The dashboard is where you’ll trigger most one-off actions: clearing the cache after a deploy, kicking off a preload run, checking that page counts are climbing.
Optimization
This is the tab you’ll spend the most time in. It’s organized into four sections.
CSS & JavaScript gives you Minify, Remove Unused CSS (with an "Edit includes" button for selectors you always want kept), Delay All JavaScript with three modes (Defer loading, Load when idle, Load after interaction), Load Third-party Scripts on Interaction (a separate toggle from the global delay), Delay Specific Scripts on Interaction, and Self-host External CSS and JavaScript.

The thing that surprised me here is the three Delay JS modes. Defer loading parses scripts as the browser idles. Load when idle uses requestIdleCallback to wait for the browser to be truly free. Load after interaction holds everything until any keypress, click, scroll, or touch event. That last one is the most aggressive; on a content site it can drop INP by a noticeable margin, but it’ll break anything that needs to run on DOMContentLoaded, e.g. some cookie banners and a few specific analytics setups.
Images, Videos & Iframes has lazy-load (browser native), preload critical images (handled automatically by CloudOptimizer’s LCP detection), responsive images and add missing width/height attributes, replace YouTube iframes with placeholders. Most sites should leave all of these on.
Fonts has self-host Google Fonts, preload critical fonts, and add display=swap to font face rules. The display-swap toggle is worth keeping on; it eliminates the invisible-text-while-font-loads flash that hurts FCP.
Lazy Render is the unusual one.
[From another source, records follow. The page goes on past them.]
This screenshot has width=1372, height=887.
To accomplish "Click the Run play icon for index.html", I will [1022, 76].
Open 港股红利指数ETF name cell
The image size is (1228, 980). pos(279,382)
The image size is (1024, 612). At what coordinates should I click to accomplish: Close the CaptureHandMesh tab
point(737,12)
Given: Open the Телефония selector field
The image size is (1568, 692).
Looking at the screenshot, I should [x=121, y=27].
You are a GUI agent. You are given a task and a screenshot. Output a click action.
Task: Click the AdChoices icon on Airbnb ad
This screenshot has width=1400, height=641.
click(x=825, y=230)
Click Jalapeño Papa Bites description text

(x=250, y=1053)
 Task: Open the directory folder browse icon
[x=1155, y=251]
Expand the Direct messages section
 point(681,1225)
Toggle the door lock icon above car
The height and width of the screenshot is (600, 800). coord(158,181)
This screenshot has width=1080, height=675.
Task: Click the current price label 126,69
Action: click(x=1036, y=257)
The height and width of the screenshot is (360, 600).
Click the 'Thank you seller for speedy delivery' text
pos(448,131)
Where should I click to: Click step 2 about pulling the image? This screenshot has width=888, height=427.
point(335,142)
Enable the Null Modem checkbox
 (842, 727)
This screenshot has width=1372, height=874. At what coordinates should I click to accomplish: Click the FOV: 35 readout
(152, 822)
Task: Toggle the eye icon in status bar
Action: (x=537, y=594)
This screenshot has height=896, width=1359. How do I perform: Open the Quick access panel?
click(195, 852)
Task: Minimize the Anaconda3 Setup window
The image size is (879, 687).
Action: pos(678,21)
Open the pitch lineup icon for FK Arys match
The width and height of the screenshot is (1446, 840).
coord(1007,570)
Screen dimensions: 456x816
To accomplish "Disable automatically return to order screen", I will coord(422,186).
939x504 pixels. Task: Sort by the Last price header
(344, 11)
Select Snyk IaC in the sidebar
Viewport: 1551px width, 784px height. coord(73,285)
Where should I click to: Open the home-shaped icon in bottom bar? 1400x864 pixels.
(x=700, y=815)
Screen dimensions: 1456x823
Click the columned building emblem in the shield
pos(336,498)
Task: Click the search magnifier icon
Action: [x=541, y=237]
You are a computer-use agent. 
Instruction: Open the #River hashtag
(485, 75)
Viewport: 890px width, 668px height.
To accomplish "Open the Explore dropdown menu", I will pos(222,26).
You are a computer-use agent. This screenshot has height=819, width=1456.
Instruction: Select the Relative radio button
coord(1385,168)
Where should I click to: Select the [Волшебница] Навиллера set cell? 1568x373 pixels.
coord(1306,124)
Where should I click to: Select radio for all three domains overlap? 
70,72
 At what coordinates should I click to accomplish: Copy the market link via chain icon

FlyingPress will tag offscreen sections with content-visibility: auto so the browser can skip layout and paint until they scroll into view. It’s been around since CSS Containment Spec Level 2 but very few WordPress sites use it; FlyingPress is one of the only plugins that does. The default selector list works fine. If you have a custom theme with complex animations below the fold, add the section selectors to the exclude list.
Caching
The tab that controls the page cache itself.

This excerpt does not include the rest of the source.